News to me. Even the Art and Entertainment section seems limited to turn-of-the-20th century silent films, banjo and Big Band music, which is entirely off-the-mark for what music most seniors would listen to. It became especially clear that SeniorWorld was missing its target audience upon perusal of the Life, Leisure and Sports section. Under this umbrella category, which seems to cover everything from Automotive Repair,
Computer tutorials, to Religion, lies the category "Relationships". Although this claims to be a section devoted to "the relationships that our lives revolve around and how to make the most of them", this link does not have a single resource devoted to senior dating, matchmaking, or marriage. By the statistics that Chris Weaver cited in lecture on March 16, we know that a very significant percentage of seniors above 60 are still actively dating; a fact that is surprising to most.

It is also disappointing that the SeniorWorld website does not design its pages to take into account seniors' possibly declining eyesight, motor coordination, and other disabilities. The web sites have a pastel color scheme, which, would be fine if they had focused on better layout and readability. The site neglects the readability of its articles, using standard-sized, non-antialiased fonts. Titles of sections are inconsistently aligned in a hodgepodge manner that might be confusing. Even more annoying are the box-banner ads that crowd the content and create visual noise on the entire right column of every page. Perhaps worst of all, most pages are far too long to fit on a single page, which means that they need to be scrolled (which is known to be abysmally bad, due to spatial- perception issues, for most seniors). The tightly-packed, crowded microfont "navigation bar" that at the very bottom of every page on the web site seems it would be challenging for even the slightly vision impaired, and entirely useless for most seniors visiting the site.
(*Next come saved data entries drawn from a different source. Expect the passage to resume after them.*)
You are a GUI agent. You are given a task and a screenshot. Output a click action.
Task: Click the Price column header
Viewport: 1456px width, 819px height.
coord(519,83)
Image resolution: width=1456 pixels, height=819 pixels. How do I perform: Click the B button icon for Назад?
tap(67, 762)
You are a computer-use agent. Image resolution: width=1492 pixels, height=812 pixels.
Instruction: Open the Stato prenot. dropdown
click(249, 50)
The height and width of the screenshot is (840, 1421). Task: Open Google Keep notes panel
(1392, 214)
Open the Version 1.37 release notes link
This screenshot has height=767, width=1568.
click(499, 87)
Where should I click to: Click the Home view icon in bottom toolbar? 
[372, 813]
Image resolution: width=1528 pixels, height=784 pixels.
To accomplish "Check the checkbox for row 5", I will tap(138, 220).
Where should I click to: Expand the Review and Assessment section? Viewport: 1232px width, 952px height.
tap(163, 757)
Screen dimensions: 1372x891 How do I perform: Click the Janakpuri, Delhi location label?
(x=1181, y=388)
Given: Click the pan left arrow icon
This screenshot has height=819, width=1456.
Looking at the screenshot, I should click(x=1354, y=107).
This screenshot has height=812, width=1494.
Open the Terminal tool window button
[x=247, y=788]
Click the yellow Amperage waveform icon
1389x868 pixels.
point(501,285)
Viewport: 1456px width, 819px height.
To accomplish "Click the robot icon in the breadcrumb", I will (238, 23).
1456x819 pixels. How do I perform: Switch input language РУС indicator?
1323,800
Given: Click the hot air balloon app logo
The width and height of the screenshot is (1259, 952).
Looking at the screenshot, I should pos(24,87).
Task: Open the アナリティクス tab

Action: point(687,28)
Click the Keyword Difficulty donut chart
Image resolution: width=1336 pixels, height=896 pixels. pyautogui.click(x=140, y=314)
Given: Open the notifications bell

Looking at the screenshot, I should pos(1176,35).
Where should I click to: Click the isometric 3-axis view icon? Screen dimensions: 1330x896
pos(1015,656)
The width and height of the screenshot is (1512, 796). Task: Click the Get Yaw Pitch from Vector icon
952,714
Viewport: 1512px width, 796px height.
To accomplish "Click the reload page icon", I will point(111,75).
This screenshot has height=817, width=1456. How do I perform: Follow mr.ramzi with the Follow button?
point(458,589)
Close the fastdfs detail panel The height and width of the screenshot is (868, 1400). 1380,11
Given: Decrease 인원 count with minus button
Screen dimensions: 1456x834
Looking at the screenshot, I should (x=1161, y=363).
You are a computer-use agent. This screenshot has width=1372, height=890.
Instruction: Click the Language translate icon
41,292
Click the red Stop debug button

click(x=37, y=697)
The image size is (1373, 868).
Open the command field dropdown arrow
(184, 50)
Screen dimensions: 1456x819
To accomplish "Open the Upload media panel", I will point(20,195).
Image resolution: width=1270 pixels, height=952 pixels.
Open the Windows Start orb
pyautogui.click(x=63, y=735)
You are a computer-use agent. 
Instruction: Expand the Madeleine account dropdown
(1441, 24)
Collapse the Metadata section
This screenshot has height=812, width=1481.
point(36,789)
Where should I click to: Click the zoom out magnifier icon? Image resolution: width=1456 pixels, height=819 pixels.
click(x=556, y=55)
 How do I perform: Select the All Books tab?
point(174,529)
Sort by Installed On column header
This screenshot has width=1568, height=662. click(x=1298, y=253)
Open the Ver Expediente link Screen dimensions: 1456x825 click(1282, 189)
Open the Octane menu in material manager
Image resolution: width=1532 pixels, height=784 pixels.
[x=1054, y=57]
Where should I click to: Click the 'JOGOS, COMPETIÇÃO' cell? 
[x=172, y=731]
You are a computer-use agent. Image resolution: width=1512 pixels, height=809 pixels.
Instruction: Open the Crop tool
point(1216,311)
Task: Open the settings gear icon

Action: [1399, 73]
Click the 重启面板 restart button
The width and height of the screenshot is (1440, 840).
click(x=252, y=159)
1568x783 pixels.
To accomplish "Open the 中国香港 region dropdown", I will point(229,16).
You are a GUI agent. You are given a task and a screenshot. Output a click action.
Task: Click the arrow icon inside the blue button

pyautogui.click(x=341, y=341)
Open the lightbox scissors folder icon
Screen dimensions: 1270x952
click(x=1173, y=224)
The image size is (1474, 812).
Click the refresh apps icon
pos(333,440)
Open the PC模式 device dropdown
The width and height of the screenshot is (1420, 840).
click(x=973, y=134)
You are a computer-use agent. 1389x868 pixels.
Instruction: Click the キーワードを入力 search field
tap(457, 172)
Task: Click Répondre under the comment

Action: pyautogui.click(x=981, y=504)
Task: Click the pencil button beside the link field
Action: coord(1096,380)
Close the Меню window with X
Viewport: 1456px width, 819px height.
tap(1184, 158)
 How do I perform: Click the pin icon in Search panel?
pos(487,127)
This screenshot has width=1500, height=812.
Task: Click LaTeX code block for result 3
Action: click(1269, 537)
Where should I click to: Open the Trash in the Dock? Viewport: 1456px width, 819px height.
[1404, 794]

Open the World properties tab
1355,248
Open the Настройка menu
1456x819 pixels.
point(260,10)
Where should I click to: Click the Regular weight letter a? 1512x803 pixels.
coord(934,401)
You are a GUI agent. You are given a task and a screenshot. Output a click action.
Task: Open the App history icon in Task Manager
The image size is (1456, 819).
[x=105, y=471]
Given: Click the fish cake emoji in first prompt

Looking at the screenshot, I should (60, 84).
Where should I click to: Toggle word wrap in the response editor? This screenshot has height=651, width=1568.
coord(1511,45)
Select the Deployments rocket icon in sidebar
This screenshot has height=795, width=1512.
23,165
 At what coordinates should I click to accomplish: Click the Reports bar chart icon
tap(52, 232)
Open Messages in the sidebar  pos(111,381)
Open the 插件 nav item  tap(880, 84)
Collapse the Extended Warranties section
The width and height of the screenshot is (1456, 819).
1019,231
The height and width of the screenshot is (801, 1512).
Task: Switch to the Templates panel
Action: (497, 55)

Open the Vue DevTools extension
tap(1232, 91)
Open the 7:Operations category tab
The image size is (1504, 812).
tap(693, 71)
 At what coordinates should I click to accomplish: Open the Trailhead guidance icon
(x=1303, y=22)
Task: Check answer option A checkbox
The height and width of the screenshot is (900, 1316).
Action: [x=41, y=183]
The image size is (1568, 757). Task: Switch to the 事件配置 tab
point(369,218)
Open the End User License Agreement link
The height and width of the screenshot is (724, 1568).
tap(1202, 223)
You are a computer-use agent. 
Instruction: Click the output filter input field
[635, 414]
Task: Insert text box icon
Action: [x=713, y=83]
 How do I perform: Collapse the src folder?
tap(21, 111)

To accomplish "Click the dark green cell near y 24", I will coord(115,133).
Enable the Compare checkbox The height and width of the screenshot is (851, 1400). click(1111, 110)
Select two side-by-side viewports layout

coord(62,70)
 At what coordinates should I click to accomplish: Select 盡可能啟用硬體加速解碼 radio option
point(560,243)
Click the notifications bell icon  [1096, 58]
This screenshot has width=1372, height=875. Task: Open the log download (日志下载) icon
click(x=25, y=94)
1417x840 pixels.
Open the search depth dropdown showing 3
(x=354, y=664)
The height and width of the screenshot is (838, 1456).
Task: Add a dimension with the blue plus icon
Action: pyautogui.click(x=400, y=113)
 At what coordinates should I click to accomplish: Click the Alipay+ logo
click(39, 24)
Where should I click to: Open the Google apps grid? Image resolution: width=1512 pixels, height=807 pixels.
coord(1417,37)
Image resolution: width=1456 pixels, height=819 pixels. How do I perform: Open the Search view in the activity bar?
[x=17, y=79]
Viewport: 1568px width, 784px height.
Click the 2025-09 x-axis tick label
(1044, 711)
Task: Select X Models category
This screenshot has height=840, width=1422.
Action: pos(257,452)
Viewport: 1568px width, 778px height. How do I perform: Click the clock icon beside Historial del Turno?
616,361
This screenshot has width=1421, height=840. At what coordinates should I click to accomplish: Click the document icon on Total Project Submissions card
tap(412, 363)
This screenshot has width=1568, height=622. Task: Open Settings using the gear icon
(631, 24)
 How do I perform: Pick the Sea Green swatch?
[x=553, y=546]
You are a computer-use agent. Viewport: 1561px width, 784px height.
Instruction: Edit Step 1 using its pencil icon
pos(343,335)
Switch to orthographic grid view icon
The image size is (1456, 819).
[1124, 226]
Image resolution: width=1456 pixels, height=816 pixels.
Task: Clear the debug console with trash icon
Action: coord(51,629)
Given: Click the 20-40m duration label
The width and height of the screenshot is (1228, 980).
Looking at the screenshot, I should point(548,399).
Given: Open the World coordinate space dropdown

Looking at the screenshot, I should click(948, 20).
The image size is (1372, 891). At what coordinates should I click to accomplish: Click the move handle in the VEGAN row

Buildling resources based upon stereotypes is a dangerous thing to do, particularly when aiming at large segments of the human population. Ann Wrixon from SeniorNET described having witnessed every Senior-related stereotype she had ever heard be shattered within her first couple months as CEO of SeniorNet, as she joined large groups of SeniorNET members on trips kayaking, dancing, and observed Seniors enthusiastically adopting computer technology, accessing the Internet, and teaching others how to do the same. Recognizing Seniors' real interests and issues has helped her company become the one of the most successful senior sites on the web; it seems that SeniorWorld needs to learn lessons from SeniorNet.